Be comfortable with sharing drops in KPIs

Here's a test of the strong relationship between a leader and their team.

See how comfortable for you and the team is to share information about a product's incident (e.g., a screenshot of the dashboard, which shows a few-hours drop in stability).

Teams with a weak relationship are reluctant to share it publicly (e.g., during all-hands meetings) as they are afraid of being blamed.

Teams with a solid relationship are not afraid to discuss spikes and drops in their KPIs. By that, they present they keep their systems under control.

They work with data and facts.
They know what happened and when.
They can assess failure in the context of the product value/loss.
They use their learnings to strengthen their system in the future.

But it all starts with the trust. Leaders must build a safe environment where failure is not the reason to blame but to learn. System failure is not a team's failure. System failure is a fact that requires deep understanding, prioritization, and assessment.

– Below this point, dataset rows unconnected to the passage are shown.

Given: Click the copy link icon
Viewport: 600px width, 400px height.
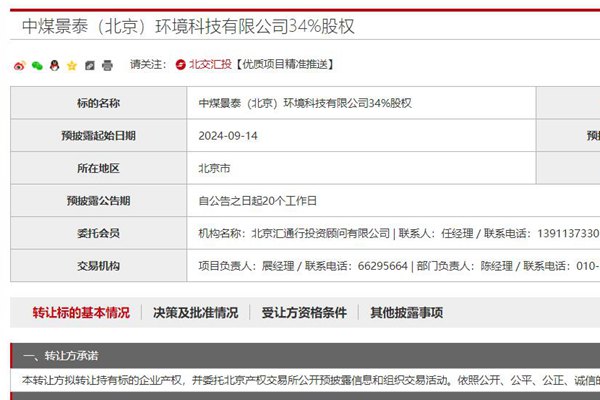Looking at the screenshot, I should [89, 66].
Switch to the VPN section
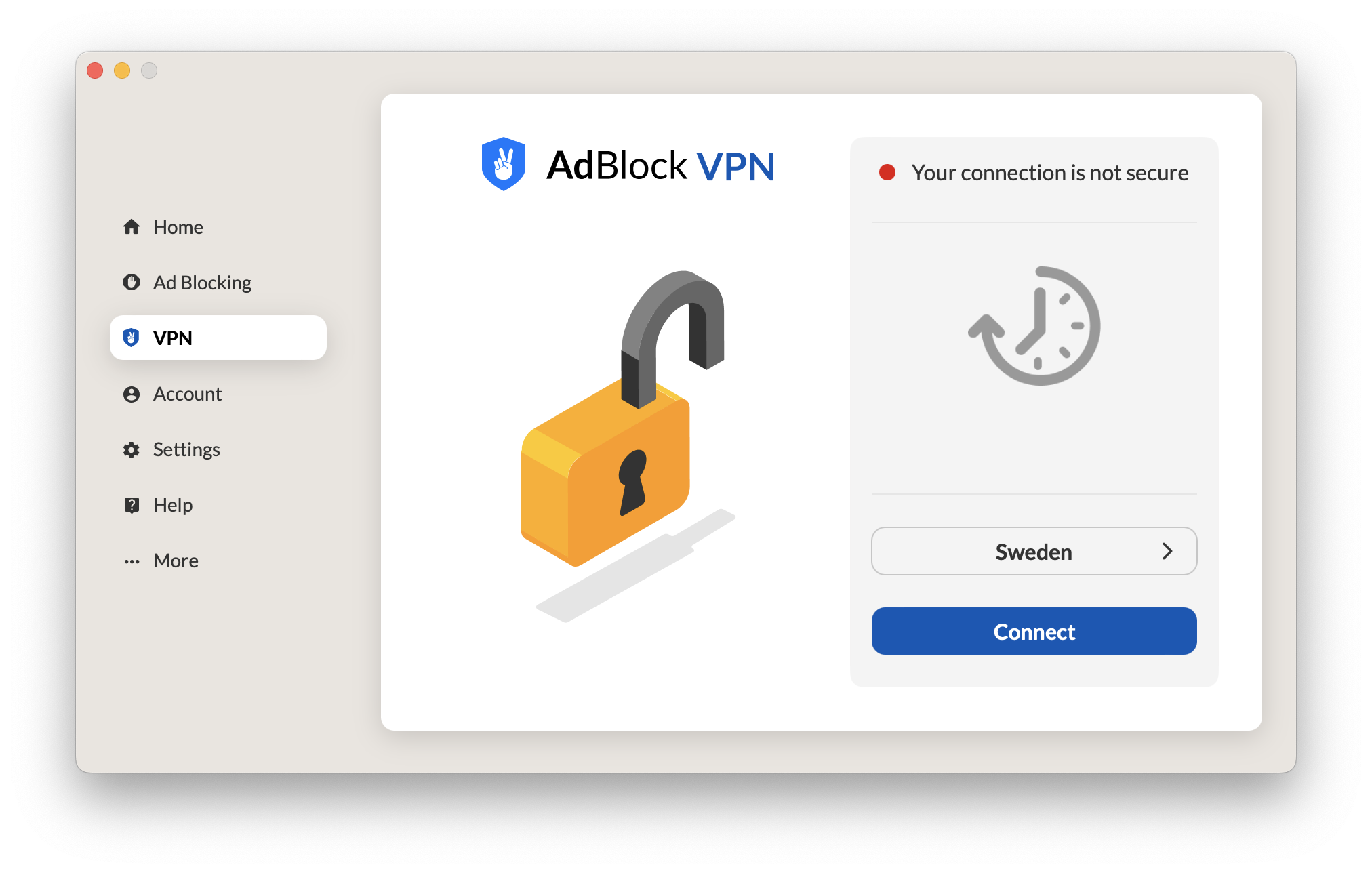This screenshot has height=873, width=1372. click(172, 338)
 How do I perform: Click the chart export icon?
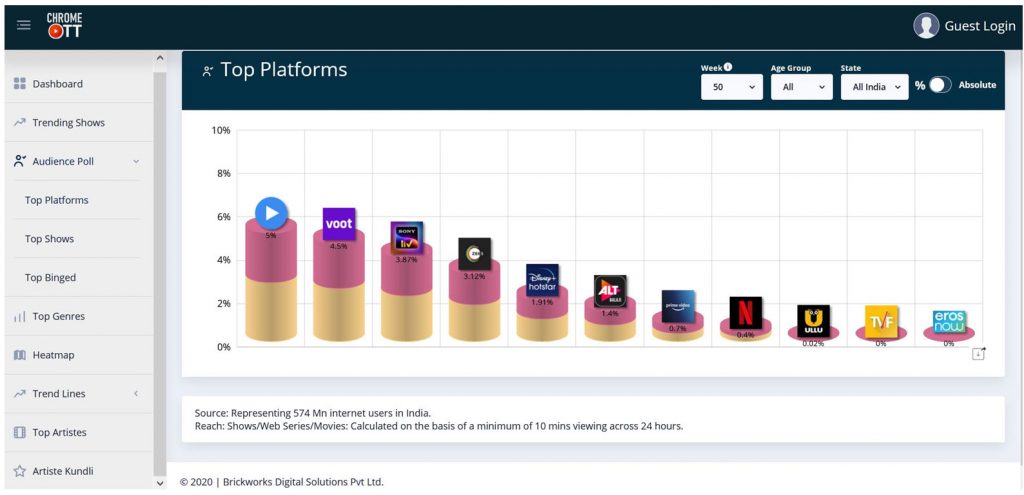pos(978,353)
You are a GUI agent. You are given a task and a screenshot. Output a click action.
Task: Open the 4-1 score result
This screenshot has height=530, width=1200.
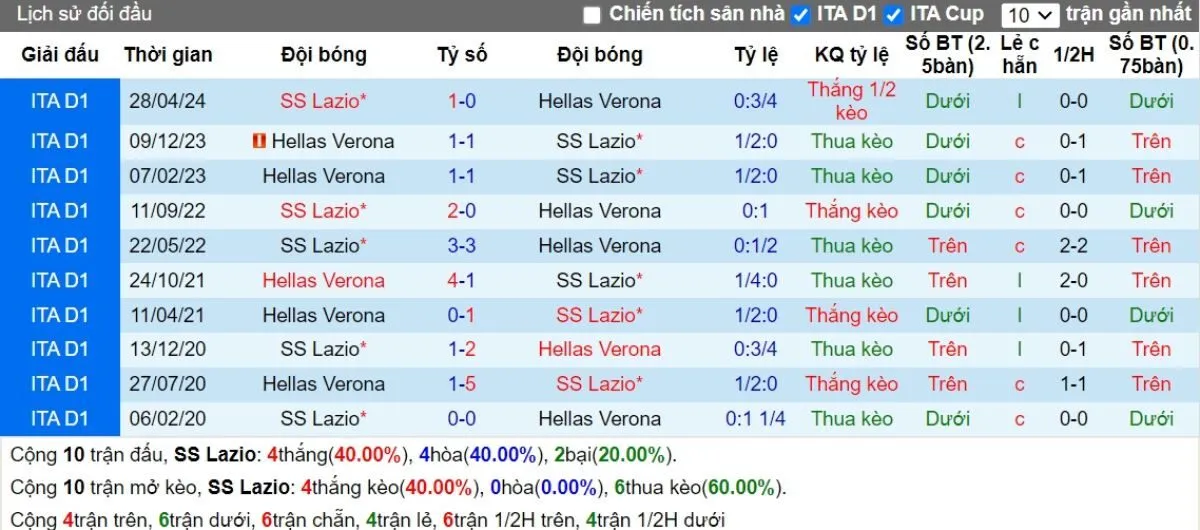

We repeatedly overuse the sentence: "A leader takes the blame".
Yet often, it should be more like: "A leader takes the blame and fear out of the team".


See also

Project management and monitoring tools are to help us
One of the recurring themes from my mentoring sessions across different industries is this. Not-yet-agile teams are often reluctant to introduce project management tools (e.g., JIRA) or monitoring / goals-tracking solutions (crash analytics, KPIs dashboards, etc.). The reasons are primarily due to…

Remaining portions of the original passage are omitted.